━━━ Task input

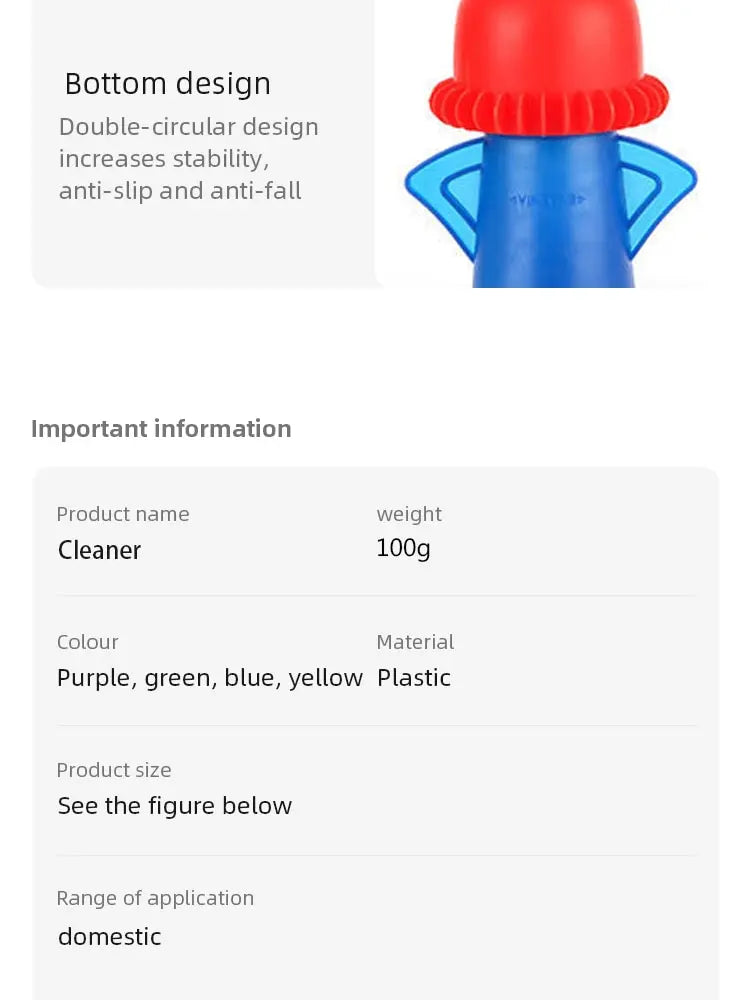750x1000 pixels.
Task: Select the "Cleaner" product name value
Action: tap(99, 550)
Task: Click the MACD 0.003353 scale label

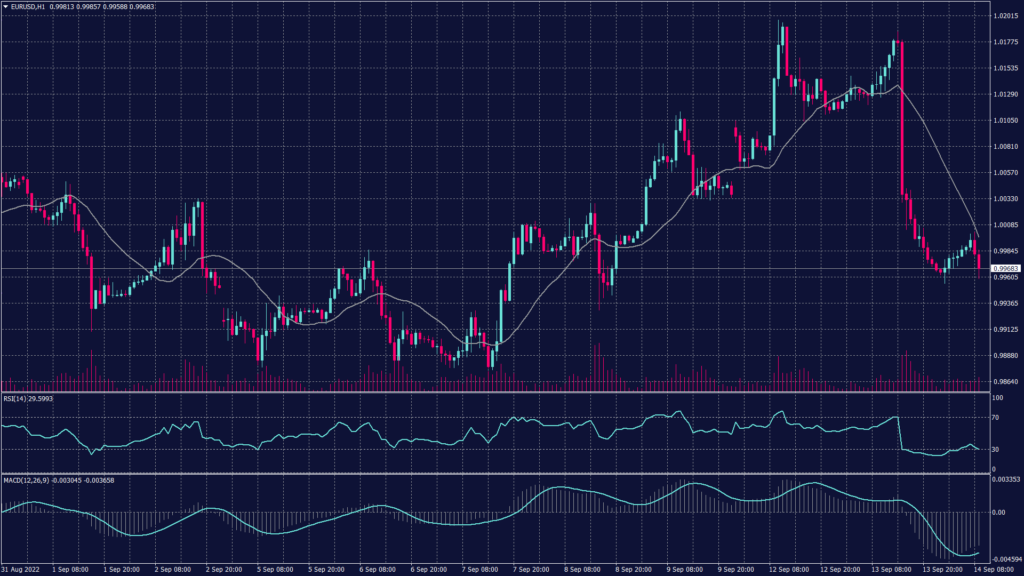Action: (1004, 481)
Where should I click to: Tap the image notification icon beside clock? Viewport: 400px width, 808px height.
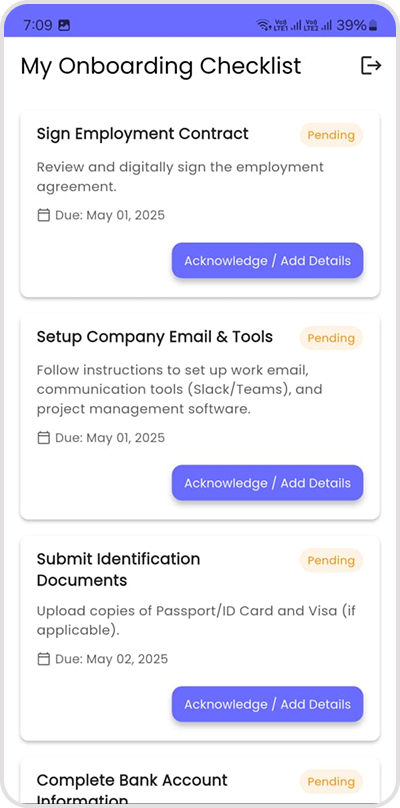[x=64, y=25]
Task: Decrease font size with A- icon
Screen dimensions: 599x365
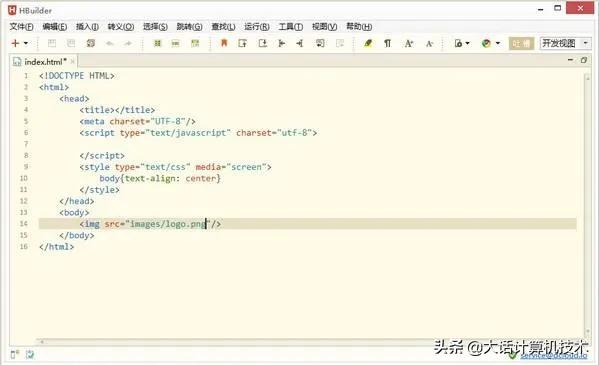Action: tap(429, 44)
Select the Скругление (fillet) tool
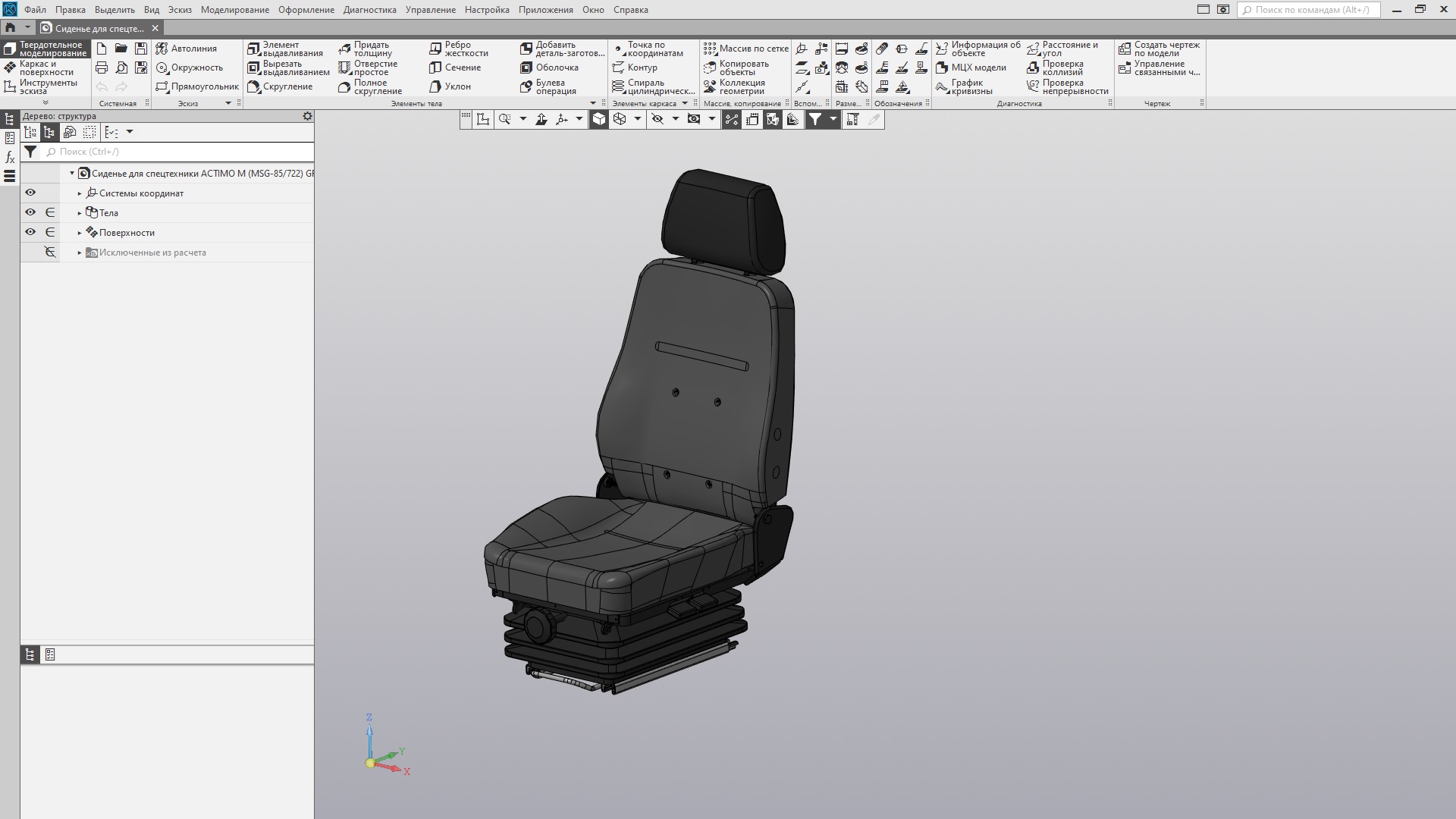Image resolution: width=1456 pixels, height=819 pixels. click(x=280, y=86)
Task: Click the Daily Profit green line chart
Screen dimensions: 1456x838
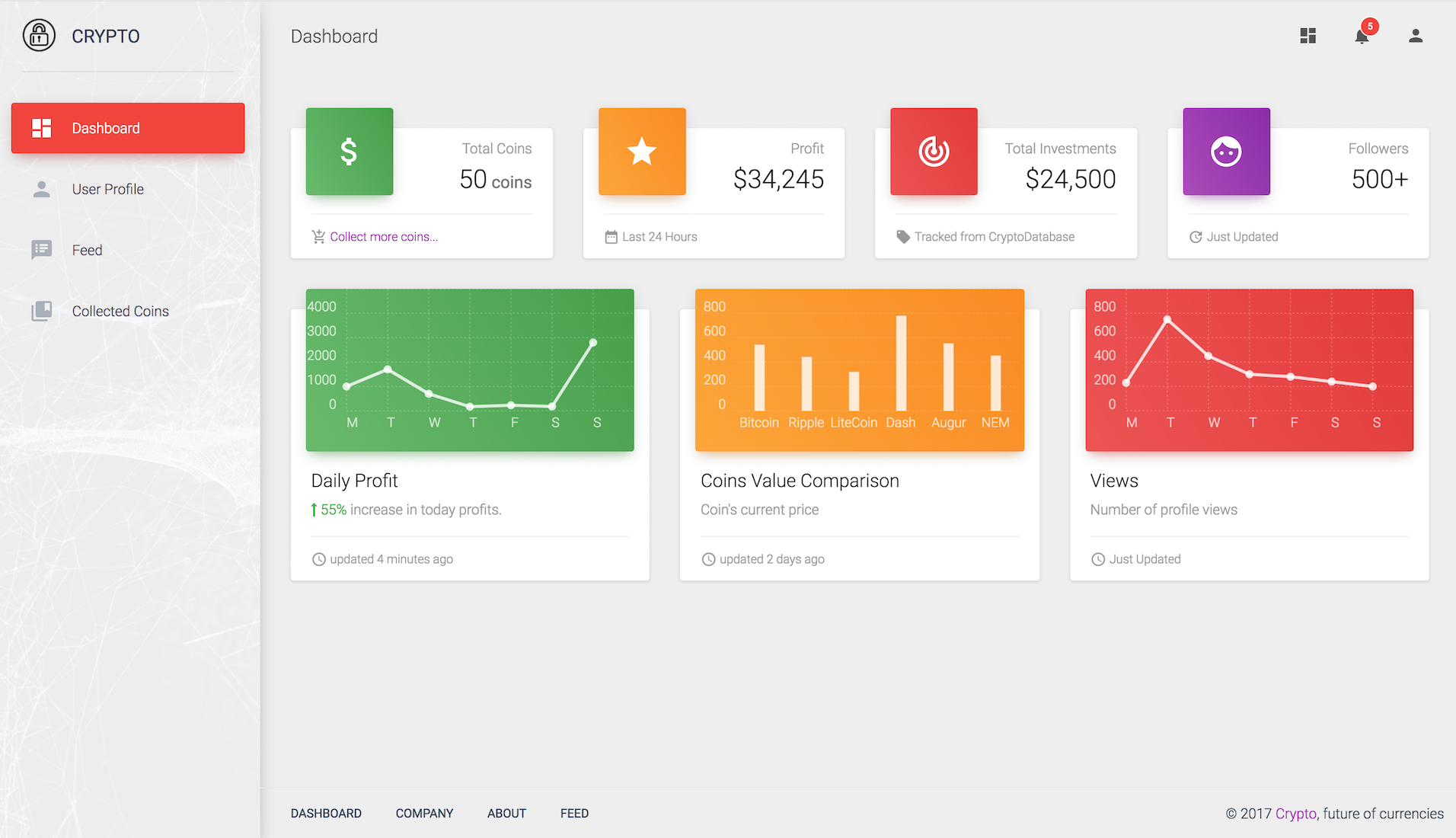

━━━━━━

## What is being asked
Output every one of the records above line for line, without changing anything, and leave the pictures out.

## Exercise answer
750x1000 pixels.
Task: Select the "Cleaner" product name value
Action: tap(99, 550)
Task: Click the MACD 0.003353 scale label

Action: (1004, 481)
Where should I click to: Tap the image notification icon beside clock? Viewport: 400px width, 808px height.
[x=64, y=25]
Task: Decrease font size with A- icon
Screen dimensions: 599x365
Action: tap(429, 44)
Select the Скругление (fillet) tool
Image resolution: width=1456 pixels, height=819 pixels. click(x=280, y=86)
Task: Click the Daily Profit green line chart
Screen dimensions: 1456x838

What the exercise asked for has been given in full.